(SOURCE MATERIAL):
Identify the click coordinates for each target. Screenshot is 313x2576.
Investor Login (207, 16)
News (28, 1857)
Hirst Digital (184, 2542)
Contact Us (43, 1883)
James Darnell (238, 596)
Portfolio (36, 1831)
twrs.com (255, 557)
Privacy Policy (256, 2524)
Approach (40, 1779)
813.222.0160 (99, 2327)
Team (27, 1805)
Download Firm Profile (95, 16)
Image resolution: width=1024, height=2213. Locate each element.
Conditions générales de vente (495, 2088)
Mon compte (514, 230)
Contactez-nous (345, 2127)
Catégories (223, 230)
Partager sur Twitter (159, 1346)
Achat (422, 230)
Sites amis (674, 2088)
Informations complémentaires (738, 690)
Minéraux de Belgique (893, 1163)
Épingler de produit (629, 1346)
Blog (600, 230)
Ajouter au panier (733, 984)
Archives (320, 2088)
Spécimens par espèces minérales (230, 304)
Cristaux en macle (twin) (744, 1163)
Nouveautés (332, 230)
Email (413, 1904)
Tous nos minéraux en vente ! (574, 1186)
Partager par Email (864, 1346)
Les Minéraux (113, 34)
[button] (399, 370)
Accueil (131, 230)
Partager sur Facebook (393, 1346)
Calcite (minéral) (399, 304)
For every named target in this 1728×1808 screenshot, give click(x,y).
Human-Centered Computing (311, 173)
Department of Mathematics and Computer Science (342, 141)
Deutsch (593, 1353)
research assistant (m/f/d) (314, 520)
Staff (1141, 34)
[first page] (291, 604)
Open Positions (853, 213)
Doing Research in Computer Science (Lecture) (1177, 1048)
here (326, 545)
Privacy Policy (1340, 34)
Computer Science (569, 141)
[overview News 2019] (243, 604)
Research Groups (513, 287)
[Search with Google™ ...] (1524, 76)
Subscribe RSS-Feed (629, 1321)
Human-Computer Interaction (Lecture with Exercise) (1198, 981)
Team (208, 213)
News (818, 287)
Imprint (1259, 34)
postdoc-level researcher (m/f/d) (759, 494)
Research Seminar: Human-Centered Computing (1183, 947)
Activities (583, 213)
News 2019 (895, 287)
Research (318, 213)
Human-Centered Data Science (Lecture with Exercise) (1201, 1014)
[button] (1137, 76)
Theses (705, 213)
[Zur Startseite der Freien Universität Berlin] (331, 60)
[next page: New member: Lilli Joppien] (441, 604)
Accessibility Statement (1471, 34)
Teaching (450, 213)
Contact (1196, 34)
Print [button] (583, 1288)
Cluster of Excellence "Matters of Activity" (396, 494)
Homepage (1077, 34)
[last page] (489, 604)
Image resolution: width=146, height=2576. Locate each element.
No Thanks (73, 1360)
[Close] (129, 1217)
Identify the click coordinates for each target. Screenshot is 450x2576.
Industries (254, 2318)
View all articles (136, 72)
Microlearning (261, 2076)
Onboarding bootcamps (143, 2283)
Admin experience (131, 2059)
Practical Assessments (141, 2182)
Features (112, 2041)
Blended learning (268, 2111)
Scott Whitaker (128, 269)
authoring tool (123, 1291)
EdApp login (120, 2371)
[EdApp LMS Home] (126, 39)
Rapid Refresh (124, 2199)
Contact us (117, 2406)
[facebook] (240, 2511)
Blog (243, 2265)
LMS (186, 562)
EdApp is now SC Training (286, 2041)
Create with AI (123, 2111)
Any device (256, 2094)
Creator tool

(TO DO):
For this exercise, reproduce exactly each line from the one containing "News (818, 287)" through the last line of the data, and no others.

(EXERCISE OUTPUT):
News (818, 287)
Imprint (1259, 34)
postdoc-level researcher (m/f/d) (759, 494)
Research Seminar: Human-Centered Computing (1183, 947)
Activities (583, 213)
News 2019 (895, 287)
Research (318, 213)
Human-Centered Data Science (Lecture with Exercise) (1201, 1014)
[button] (1137, 76)
Theses (705, 213)
[Zur Startseite der Freien Universität Berlin] (331, 60)
[next page: New member: Lilli Joppien] (441, 604)
Accessibility Statement (1471, 34)
Teaching (450, 213)
Contact (1196, 34)
Print [button] (583, 1288)
Cluster of Excellence "Matters of Activity" (396, 494)
Homepage (1077, 34)
[last page] (489, 604)
Image resolution: width=146, height=2576. Locate each element.
No Thanks (73, 1360)
[Close] (129, 1217)
Identify the click coordinates for each target. Screenshot is 450x2576.
Industries (254, 2318)
View all articles (136, 72)
Microlearning (261, 2076)
Onboarding bootcamps (143, 2283)
Admin experience (131, 2059)
Practical Assessments (141, 2182)
Features (112, 2041)
Blended learning (268, 2111)
Scott Whitaker (128, 269)
authoring tool (123, 1291)
EdApp login (120, 2371)
[EdApp LMS Home] (126, 39)
Rapid Refresh (124, 2199)
Contact us (117, 2406)
[facebook] (240, 2511)
Blog (243, 2265)
LMS (186, 562)
EdApp is now SC Training (286, 2041)
Create with AI (123, 2111)
Any device (256, 2094)
Creator tool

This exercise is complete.